Spatiometrics

Founding Engineer / Design Technology Lead

2021

Founding engineer at an NSF-funded startup. I built systems that translated complex hospital floor plans into topological graphs—allowing public health planners and hospital operators to rigorously model critical travel distances and spatial relationships.

Choreography Tool V2 — travel pattern analysis
Fig. 01 Choreography Tool V2 — travel pattern analysis for hospital floor plans.

The Problem: Hospital planners can't measure what they can't see.

Hospital floor plans are static drawings that are difficult to evaluate. Planners need to measure how a layout affects staff efficiency and patient care — like nurse travel distances and visual connectivity — before a building is constructed.

Design metrics available for spatial analysis
Fig. 02 Available design metrics — nurse travel distance, visual connectivity, adjacency scores.

The Architecture: Floor plans become graph networks.

I wrote computational geometry code in C# and Grasshopper to turn 2D drawings into mathematical graph networks — walls and doors become nodes and edges that a computer can measure. I then built the full stack: a Python backend for heavy compute and a React frontend to display results via REST APIs.

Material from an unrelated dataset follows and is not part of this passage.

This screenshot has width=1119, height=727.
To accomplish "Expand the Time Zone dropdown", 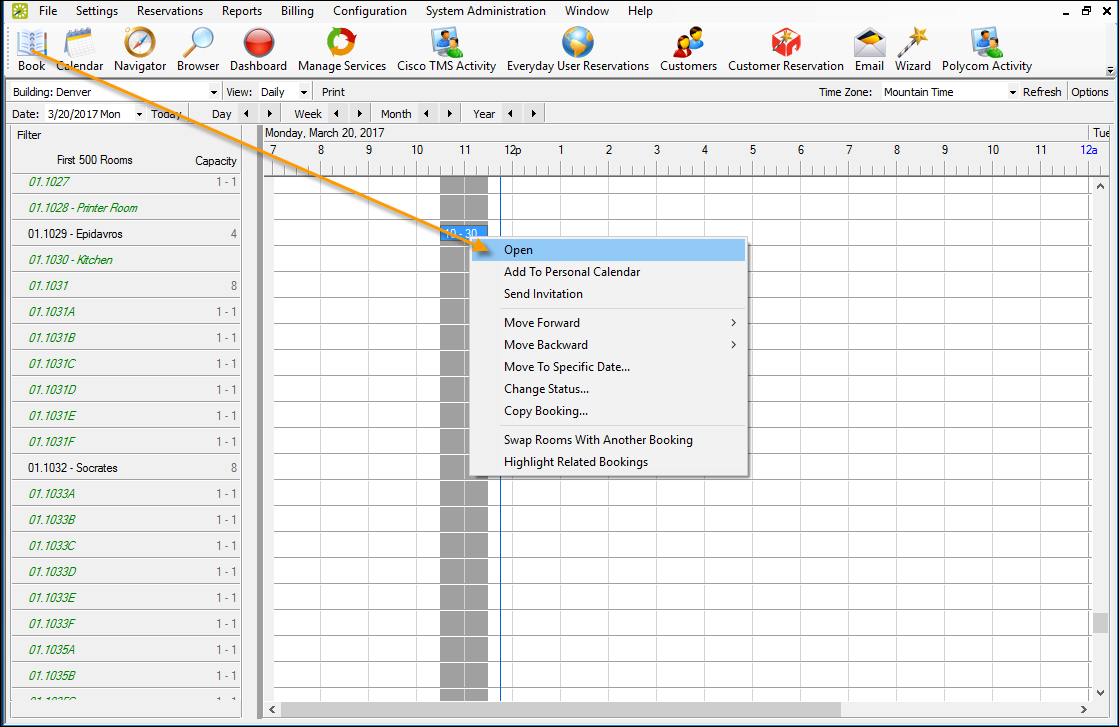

Spatiometrics product overview
Fig. 03 Spatiometrics product overview — from floor plan to spatial analytics.

The Interaction: Heatmaps for non-technical hospital managers.

I designed the dashboard so non-technical users, like hospital managers, could instantly toggle between different metrics. They could see a heatmap of "nurse-travel-time" or "patient-visibility" without needing to understand the underlying geometry or math.

Information architecture analysis

Information architecture — dashboard metric hierarchy.

User flow analysis

User flow — from floor plan upload to heatmap analysis.

The Impact: Enterprise adoption.

As founding engineer, I shipped the core product from concept to production, leading to the company's first enterprise adoptions.